December 7, 2020 20th Anniversary, Blog

Brianne Dotson Is Deeply Committed to Achieving Educational Justice

Brianne Dotson has served on the forefront of the fight for educational justice for 20 years. From classroom teacher, to school administrator, to nonprofit leader, her various roles have all focused on utilizing leadership to support students of color from low-income communities to achieve greatness. 

But Dotson still remembers the very moment she knew she wanted to dedicate her career to this mission.

“I had the opportunity to study at Howard University, which is a historically Black university, my junior year of college through a domestic exchange program. I remember sitting in a multicultural education class learning about people and events I had never learned about before and I realized that much of the education I received, and that most students receive, is incomplete in a variety of ways. Sitting in that class it all became clear—the fight for equality was not over and I had to do my part to contribute to the solution.”

Ever since, Dotson knew she wanted to be on the front end of change and has dedicated her efforts to fighting for educational justice.

In 2002, she began her journey through Teach For America as an English-Language Arts teacher in the Compton Unified School District in California.

“I wasn’t familiar with the Compton community before I taught there,” Dotson said. “I knew the negative images and narratives in the media were not accurate and I was excited to authentically get to know my students and their families.”

Dotson loved the experience and appreciated being a real part of the community. She recalled, “My students were brilliant and amazing. They soaked up every piece of information I put in front of them. And they taught me so much, too. We learned from each other.”

Despite her great experience as a teacher, Dotson recognized the education system’s flaws and went back to school to learn more about becoming a part of broader change. 

Expanding her impact, Dotson spent four years working in different nonprofit organizations that focused on supplementing the educational experience of Black and Latinx students from low-income backgrounds. Through this experience, she learned about the power of strong school leadership in shaping students’ academic success.

Dotson was eager to put her learnings into practice. Her genuine love for working directly with students drove her to return to schools in 2010. She became the assistant principal of a KIPP middle school in Houston, Texas, and two years later, the principal of Bronzeville Lighthouse Academy Elementary in Chicago, both of which serve a predominantly Black or Latinx population. 

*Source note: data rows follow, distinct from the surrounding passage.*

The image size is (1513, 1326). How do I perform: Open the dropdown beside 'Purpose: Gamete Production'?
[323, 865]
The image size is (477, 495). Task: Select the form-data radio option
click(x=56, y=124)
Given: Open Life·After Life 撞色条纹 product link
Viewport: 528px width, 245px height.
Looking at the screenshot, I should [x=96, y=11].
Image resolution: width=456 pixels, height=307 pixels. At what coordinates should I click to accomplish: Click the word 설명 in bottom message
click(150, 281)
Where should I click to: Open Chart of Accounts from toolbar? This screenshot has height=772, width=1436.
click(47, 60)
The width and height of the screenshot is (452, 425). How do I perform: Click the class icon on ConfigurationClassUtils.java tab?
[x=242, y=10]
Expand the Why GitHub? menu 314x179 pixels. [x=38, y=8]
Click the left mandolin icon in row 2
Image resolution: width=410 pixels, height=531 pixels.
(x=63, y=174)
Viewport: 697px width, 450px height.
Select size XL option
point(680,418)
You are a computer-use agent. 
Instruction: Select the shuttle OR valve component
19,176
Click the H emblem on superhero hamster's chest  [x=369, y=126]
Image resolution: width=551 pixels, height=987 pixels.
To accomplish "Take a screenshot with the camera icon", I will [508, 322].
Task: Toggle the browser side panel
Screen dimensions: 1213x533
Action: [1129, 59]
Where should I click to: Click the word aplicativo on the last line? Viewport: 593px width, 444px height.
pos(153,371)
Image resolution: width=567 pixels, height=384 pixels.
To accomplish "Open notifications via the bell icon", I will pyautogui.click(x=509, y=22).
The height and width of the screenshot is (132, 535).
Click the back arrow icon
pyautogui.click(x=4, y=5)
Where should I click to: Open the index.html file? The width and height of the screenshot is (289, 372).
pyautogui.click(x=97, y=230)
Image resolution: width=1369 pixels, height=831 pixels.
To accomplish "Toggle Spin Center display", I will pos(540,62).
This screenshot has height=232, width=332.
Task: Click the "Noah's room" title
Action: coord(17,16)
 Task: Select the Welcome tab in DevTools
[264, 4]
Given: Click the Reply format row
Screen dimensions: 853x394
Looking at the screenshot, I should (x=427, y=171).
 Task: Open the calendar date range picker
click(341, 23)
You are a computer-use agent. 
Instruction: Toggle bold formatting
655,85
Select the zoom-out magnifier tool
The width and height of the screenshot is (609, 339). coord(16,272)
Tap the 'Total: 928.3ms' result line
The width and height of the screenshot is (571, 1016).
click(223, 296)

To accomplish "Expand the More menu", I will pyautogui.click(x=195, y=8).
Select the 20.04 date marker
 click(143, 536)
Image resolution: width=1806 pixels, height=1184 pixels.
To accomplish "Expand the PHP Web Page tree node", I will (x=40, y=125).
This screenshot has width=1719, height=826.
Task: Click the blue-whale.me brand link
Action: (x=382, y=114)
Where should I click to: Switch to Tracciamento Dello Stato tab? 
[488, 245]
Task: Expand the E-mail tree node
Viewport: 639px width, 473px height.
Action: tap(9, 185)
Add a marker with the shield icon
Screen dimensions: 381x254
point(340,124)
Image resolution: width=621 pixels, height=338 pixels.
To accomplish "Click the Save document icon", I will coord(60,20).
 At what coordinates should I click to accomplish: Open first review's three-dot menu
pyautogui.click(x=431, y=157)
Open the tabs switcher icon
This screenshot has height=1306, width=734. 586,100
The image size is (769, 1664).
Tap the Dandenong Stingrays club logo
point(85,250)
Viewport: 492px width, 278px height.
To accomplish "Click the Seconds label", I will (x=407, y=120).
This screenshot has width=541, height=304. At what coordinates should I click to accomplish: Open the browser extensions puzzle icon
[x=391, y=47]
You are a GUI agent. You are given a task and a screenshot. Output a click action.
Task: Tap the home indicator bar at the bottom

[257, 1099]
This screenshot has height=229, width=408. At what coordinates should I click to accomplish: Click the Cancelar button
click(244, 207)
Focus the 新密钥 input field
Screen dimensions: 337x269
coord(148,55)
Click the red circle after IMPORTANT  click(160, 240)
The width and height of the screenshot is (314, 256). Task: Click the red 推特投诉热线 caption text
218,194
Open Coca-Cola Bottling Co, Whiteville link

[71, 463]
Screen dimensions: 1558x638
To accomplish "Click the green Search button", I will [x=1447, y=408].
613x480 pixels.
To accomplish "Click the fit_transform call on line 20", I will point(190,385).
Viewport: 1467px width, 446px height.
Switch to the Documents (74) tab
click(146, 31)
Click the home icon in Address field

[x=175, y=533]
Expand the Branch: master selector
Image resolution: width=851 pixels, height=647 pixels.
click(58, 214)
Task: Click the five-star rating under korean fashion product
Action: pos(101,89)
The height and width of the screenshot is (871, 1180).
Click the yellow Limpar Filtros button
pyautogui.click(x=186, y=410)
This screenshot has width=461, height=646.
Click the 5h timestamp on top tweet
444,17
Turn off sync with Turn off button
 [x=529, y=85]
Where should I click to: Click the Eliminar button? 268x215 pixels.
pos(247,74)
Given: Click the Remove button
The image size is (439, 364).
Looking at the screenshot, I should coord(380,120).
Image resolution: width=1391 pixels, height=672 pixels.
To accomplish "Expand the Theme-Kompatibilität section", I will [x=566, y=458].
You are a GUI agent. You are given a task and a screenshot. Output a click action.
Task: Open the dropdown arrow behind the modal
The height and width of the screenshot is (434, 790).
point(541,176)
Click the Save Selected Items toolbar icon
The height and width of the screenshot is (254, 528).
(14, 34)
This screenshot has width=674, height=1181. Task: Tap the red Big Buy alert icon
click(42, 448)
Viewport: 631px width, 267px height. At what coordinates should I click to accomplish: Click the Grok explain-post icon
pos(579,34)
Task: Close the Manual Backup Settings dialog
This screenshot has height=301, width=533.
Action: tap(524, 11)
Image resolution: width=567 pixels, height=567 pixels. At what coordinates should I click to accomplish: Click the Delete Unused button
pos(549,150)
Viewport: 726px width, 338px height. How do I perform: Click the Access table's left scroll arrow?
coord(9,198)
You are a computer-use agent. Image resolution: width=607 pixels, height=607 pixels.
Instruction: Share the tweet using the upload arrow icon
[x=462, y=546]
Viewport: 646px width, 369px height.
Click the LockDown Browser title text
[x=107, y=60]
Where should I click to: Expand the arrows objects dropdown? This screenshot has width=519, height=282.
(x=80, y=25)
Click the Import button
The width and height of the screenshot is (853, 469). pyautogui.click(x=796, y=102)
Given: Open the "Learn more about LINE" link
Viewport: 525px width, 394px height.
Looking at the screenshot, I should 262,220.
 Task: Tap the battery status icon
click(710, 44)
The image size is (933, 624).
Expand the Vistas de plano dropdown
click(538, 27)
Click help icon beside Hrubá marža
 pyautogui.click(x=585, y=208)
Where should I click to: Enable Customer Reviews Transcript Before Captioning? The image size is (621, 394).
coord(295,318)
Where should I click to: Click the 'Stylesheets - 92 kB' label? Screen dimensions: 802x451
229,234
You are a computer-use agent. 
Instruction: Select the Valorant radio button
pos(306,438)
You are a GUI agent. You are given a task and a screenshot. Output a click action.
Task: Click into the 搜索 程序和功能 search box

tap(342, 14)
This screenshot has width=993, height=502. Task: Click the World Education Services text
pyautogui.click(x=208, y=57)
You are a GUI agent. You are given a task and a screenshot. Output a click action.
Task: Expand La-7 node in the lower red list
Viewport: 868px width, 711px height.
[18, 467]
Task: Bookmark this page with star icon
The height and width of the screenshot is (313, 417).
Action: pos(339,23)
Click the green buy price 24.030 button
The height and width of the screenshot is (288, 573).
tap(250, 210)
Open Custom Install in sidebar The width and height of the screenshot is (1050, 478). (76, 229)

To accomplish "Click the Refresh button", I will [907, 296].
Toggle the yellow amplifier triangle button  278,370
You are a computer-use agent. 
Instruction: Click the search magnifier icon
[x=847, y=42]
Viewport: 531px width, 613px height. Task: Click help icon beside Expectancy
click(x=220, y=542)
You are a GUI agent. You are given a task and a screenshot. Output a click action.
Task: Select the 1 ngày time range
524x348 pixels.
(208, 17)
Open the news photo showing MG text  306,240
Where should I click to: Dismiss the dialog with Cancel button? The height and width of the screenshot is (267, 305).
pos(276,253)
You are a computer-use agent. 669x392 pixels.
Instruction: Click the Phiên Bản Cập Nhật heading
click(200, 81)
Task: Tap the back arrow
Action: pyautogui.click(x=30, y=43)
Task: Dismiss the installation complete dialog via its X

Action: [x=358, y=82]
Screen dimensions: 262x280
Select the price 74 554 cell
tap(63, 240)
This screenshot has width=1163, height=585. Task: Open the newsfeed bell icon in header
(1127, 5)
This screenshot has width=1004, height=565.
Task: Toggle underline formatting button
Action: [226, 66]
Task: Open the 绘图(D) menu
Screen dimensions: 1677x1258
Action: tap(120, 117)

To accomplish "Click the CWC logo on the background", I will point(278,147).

“I missed kids. Even though I interacted with students through my work in nonprofits, the touch points were less frequent than when I was in a school setting. I wanted the opportunity to form deeper bonds and stronger relationships with students and their families again.”

“I’m really proud of the culture of excellence I created as principal. We painted a huge poster that said the path to college starts here and hung it over the hallway of the lower school. It was just a poster—but it was a tangible sign of the high expectations we had for and the strong belief we had in our students.”

As a school leader, Dotson realized she was just as passionate about coaching adults as students. She recognized how the fight for justice lives on through a “myriad of avenues” and began to look for opportunities to help develop strong school leaders.

In 2014, one of the avenues even took her to The Fund, where she worked as a consultant and made investment recommendations for different projects that supported principal development and retention. 

Immediately after, Dotson became a Program Director at Leading Educators where she helped lead a nationwide initiative of leadership development and learned about the power of leveraging different forms of leadership in order to make change possible. 

“My work at LE was about empowering effective teachers to become leaders, with the idea that leveraging a distributed leadership model in a school will accelerate meeting their goals for students.”

Dotson knows that strong leadership is what helps schools achieve success: “Through my career, I’ve continued to use leadership as my lever. As a school leader or leader of a nonprofit organization, I’ve focused on training and developing other leaders to clear a path for educational justice for students.” 

Brianne now has her eyes set on effecting change at the systems level. She is also pursuing her doctorate in educational leadership and has founded her own consulting group, BMD Education Consulting Group, where she supports educational leaders in reimagining, revising and rebuilding systems and structures that facilitate meaningful learning opportunities and sustainable, equitable outcomes in their schools, districts and communities. Drawing on her experiences as a school and nonprofit leader, Brianne continues to use leadership as a lever and push forward thinking to ensure that anti-racism and equity are always at the center of her work—today as an education consultant, and beyond.

Dotson encourages all educational leaders to do the same with a single charge: “As leaders, we are responsible for envisioning a world where Black and brown children thrive and are equitably successful in life and it is our duty to leverage our positions to make this vision a reality.”